• _PROBLEM_:
Nothing but an exact copy of the data should be given.

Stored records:
== Segment start ==
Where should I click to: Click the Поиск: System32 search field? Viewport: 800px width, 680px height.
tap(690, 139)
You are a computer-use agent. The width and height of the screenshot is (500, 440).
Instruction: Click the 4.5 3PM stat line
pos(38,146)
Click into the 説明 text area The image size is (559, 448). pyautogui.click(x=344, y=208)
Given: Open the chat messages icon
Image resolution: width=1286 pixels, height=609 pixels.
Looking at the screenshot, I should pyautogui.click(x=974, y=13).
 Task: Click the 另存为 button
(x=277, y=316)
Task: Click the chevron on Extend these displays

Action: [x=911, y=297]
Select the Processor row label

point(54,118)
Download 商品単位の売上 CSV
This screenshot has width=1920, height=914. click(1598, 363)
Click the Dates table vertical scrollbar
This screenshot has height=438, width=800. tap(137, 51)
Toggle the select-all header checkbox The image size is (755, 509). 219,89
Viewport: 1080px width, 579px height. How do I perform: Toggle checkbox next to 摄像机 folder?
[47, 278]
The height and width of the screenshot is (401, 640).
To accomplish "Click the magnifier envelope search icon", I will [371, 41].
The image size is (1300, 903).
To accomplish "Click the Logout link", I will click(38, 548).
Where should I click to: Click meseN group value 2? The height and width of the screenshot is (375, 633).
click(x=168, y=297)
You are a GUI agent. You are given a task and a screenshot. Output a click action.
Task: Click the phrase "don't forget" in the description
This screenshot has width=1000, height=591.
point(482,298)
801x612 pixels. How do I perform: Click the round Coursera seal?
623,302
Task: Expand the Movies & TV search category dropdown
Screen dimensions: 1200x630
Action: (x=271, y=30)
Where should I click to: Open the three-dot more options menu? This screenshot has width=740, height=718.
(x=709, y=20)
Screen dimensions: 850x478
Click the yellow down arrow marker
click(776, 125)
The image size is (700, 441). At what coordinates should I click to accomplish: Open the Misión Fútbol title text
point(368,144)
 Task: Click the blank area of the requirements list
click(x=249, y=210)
== Segment end ==
• _ANSWER BELOW_:
Where should I click to: Click the Поиск: System32 search field? Viewport: 800px width, 680px height.
tap(690, 139)
You are a computer-use agent. The width and height of the screenshot is (500, 440).
Instruction: Click the 4.5 3PM stat line
pos(38,146)
Click into the 説明 text area The image size is (559, 448). pyautogui.click(x=344, y=208)
Given: Open the chat messages icon
Image resolution: width=1286 pixels, height=609 pixels.
Looking at the screenshot, I should pyautogui.click(x=974, y=13).
 Task: Click the 另存为 button
(x=277, y=316)
Task: Click the chevron on Extend these displays

Action: [x=911, y=297]
Select the Processor row label

point(54,118)
Download 商品単位の売上 CSV
This screenshot has width=1920, height=914. click(1598, 363)
Click the Dates table vertical scrollbar
This screenshot has height=438, width=800. tap(137, 51)
Toggle the select-all header checkbox The image size is (755, 509). 219,89
Viewport: 1080px width, 579px height. How do I perform: Toggle checkbox next to 摄像机 folder?
[47, 278]
The height and width of the screenshot is (401, 640).
To accomplish "Click the magnifier envelope search icon", I will [371, 41].
The image size is (1300, 903).
To accomplish "Click the Logout link", I will click(38, 548).
Where should I click to: Click meseN group value 2? The height and width of the screenshot is (375, 633).
click(x=168, y=297)
You are a GUI agent. You are given a task and a screenshot. Output a click action.
Task: Click the phrase "don't forget" in the description
This screenshot has width=1000, height=591.
point(482,298)
801x612 pixels. How do I perform: Click the round Coursera seal?
623,302
Task: Expand the Movies & TV search category dropdown
Screen dimensions: 1200x630
Action: (x=271, y=30)
Where should I click to: Open the three-dot more options menu? This screenshot has width=740, height=718.
(x=709, y=20)
Screen dimensions: 850x478
Click the yellow down arrow marker
click(776, 125)
The image size is (700, 441). At what coordinates should I click to accomplish: Open the Misión Fútbol title text
point(368,144)
 Task: Click the blank area of the requirements list
click(x=249, y=210)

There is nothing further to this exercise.